**Exercise input**

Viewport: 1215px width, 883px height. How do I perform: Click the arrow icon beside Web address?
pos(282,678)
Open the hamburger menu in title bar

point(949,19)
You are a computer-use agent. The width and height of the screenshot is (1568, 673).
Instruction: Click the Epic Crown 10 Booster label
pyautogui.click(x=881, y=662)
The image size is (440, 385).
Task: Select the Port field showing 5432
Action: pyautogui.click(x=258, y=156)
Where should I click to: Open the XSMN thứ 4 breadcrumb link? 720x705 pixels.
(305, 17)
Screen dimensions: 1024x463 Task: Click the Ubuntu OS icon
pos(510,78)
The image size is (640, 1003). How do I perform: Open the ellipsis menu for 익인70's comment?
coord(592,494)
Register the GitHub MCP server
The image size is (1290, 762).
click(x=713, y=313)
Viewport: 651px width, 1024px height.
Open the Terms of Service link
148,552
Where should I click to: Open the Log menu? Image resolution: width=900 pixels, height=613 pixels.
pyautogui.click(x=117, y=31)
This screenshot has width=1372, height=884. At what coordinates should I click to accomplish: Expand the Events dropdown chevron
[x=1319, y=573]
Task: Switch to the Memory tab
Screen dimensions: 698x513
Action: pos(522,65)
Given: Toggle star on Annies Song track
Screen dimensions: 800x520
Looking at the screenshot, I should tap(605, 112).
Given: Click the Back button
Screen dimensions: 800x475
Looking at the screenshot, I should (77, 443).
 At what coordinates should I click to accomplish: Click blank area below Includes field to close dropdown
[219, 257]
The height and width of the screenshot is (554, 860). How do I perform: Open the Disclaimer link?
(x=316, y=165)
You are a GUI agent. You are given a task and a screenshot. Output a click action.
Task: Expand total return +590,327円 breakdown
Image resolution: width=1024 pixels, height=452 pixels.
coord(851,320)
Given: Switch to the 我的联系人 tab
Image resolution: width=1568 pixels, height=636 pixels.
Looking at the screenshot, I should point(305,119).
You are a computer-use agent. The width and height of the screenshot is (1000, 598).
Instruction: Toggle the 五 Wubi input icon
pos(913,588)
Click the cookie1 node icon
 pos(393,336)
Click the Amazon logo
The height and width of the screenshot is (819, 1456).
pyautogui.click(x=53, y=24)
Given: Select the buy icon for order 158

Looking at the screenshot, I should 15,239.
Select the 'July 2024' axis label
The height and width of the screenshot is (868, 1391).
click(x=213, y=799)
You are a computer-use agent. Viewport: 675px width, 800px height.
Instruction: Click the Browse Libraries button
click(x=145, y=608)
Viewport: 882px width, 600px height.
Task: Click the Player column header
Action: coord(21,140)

**Task requirements**
Where in the entries above does the word "Switch" appear? Copy each line that has it.

**Answer box**
Task: Switch to the Memory tab
Given: Switch to the 我的联系人 tab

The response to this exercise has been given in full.